SetInt is a manually made set implementation, which can add, remove, check if the set is empty and return the minimum value from the set.
/*
* To change this template, choose Tools | Templates
* and open the template in the editor.
*/
package recursivebacktracking;
/**
*
* #author User
*/
public class RecBack {
int WASTAGE = 10;
int BESTWASTAGE;
int BARLENGTH = 10;
public void work()
{
int[] nums = {6,1,2,5};
//Order Numbers
SetInt ORDERS = new SetInt(nums.length);
SetInt BESTSET = new SetInt(nums.length);
SetInt SOLUTION = new SetInt(nums.length);
//Set Declarration
for (int item : nums)ORDERS.add(item);
//Populate Set
SetInt result = tryCutting(ORDERS, SOLUTION, BARLENGTH, WASTAGE);
result.printNumbers();
}
public SetInt tryCutting(SetInt possibleOrders, SetInt solution, int lengthleft, int waste)
{
for (int i = 0; i < possibleOrders.numberInSet(); i++) // the repeat
{
int a = possibleOrders.min(); //select next candidate
System.out.println(a);
if (a <= lengthleft) //if accecptable
{
solution.add(a); //record candidate
lengthleft -= a;
WASTAGE = lengthleft;
possibleOrders.remove(a); //remove from original set
if (!possibleOrders.isEmpty()) //solution not complete
{
System.out.println("this time");
tryCutting(possibleOrders, solution, lengthleft, waste);//try recursive call
BESTWASTAGE = WASTAGE;
if ( BESTWASTAGE <= WASTAGE )//if not successfull
{
lengthleft += a;
solution.remove(a);
System.out.println("never happens");
}
} //solution not complete
}
} //for loop
return solution;
}
}
Instead of using backtracking, have you considered using a bitmask algorithm instead? I think it would make your algorithm much simpler.
Here's an outline of how you would do this:
Let N be number of elements in your set. So if the set is {6,1,2,5} then N would be 4. Let max_waste be the maximum waste we can eliminate (10 in your example).
int best = 0; // the best result so far
for (int mask = 1; mask <= (1<<N)-1; ++mask) {
// loop over each bit in the mask to see if it's set and add to the sum
int sm = 0;
for (int j = 0; j < N; ++j) {
if ( ((1<<j)&mask) != 0) {
// the bit is set, add this amount to the total
sm += your_set[j];
// possible optimization: if sm is greater than max waste, then break
// out of loop since there's no need to continue
}
}
// if sm <= max_waste, then see if this result produces a better one
// that our current best, and store accordingly
if (sm <= max_waste) {
best = max(max_waste - sm);
}
}
This algorithm is very similar to backtracking and has similar complexity, it just doesn't use recursion.
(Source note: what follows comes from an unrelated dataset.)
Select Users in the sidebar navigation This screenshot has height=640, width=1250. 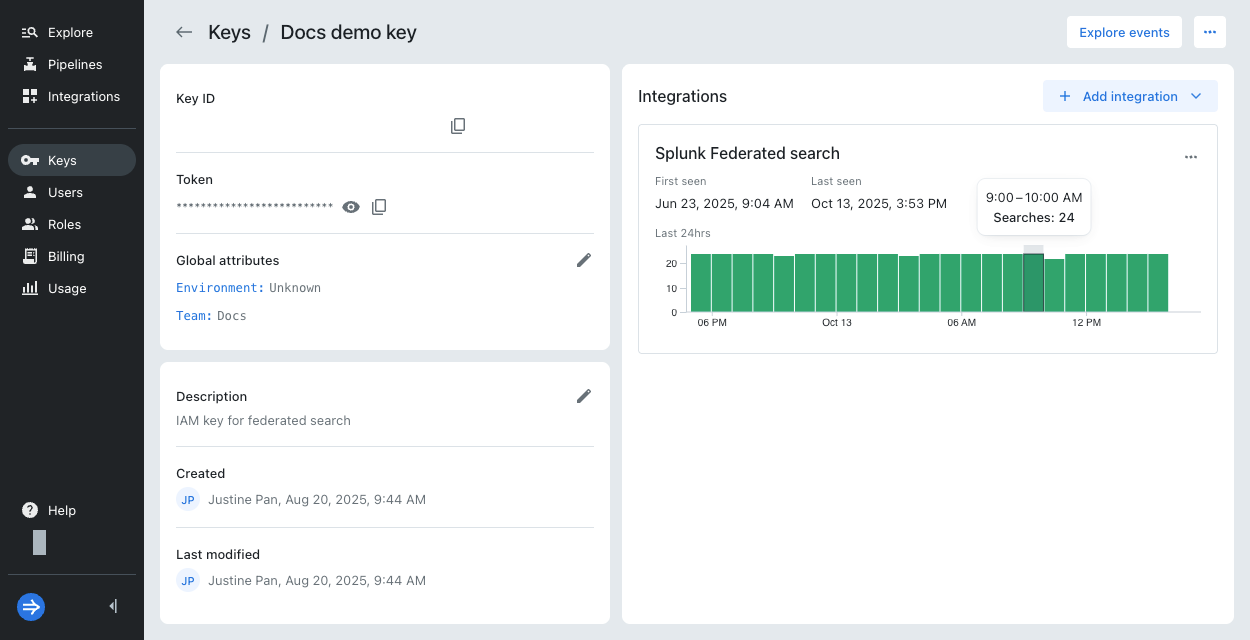(66, 192)
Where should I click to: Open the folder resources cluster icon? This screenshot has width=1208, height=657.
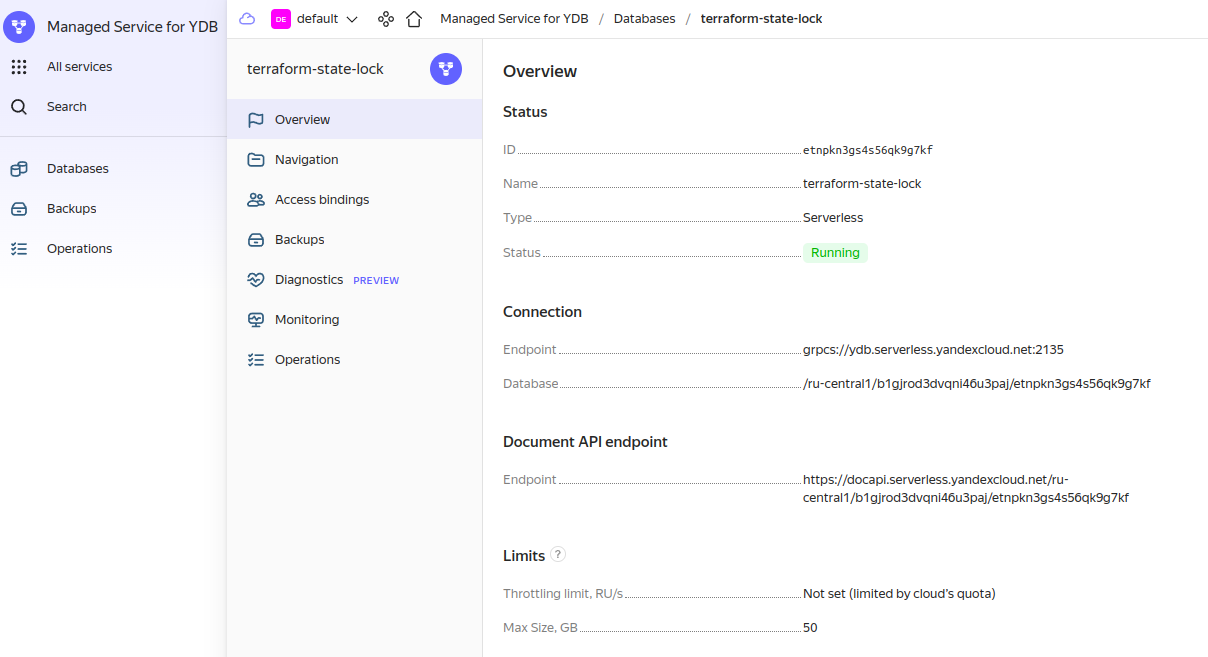coord(386,19)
The bitmask basically is a binary representation where 1 indicates that we use the item in the set, and 0 means we don't. Since we are looping from 1 to (1<<N)-1, we are considering all possible subsets of the given items.
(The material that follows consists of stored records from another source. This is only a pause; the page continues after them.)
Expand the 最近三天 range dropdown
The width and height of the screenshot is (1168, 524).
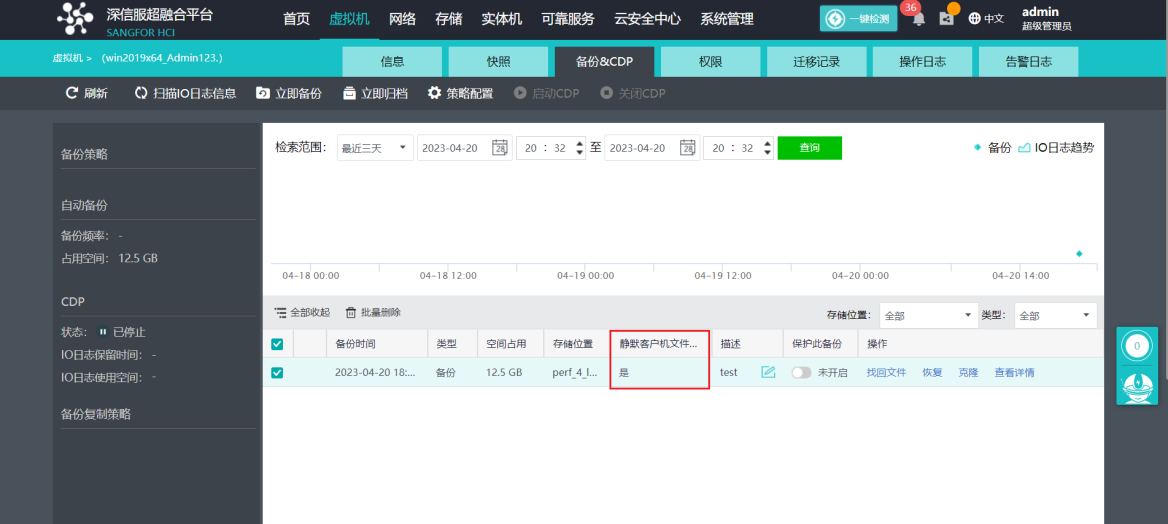pyautogui.click(x=375, y=148)
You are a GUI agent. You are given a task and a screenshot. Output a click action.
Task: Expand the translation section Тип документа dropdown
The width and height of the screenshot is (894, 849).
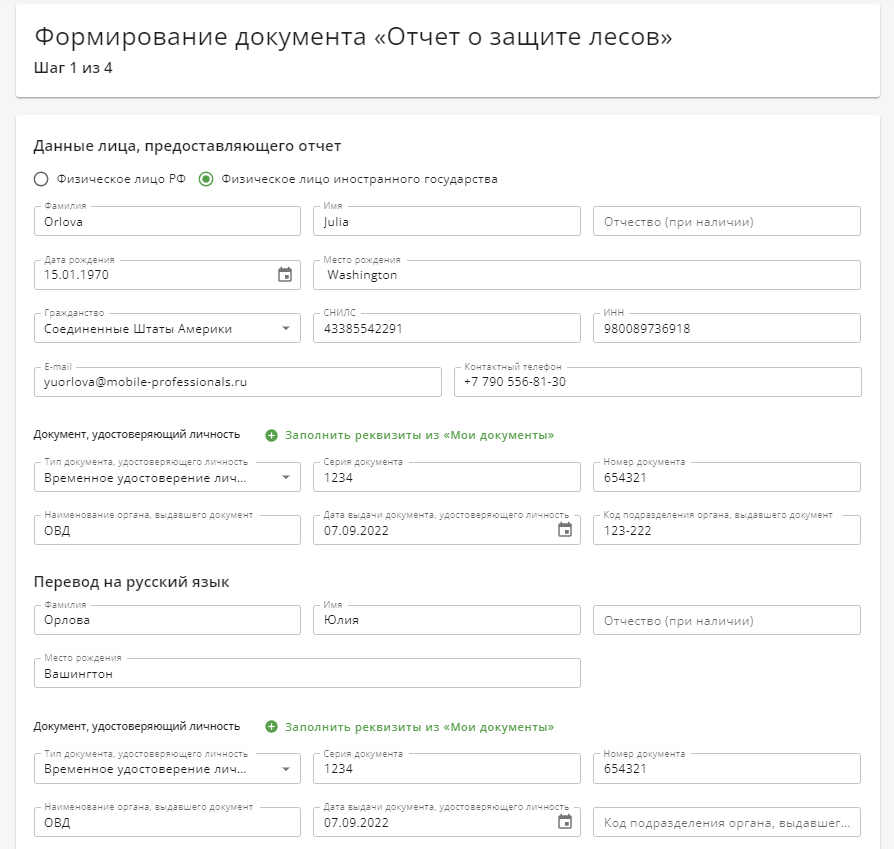point(286,769)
Note that running time of this algorithm increases very quickly as N gets larger, but with N <= around 20 it should be ok. The same limitation applies with backtracking, by the way. If you need faster performance, you'd need to consider another technique like dynamic programming.
For the backtracking, you just need to keep track of which element in the set you are on, and you either try to use the element or not use it. If you use it, you add it to your total, and if not, you proceeed to the next recursive call without increasing your total. Then, you decrement the total (if you incremented it), which is where the backtracking comes in.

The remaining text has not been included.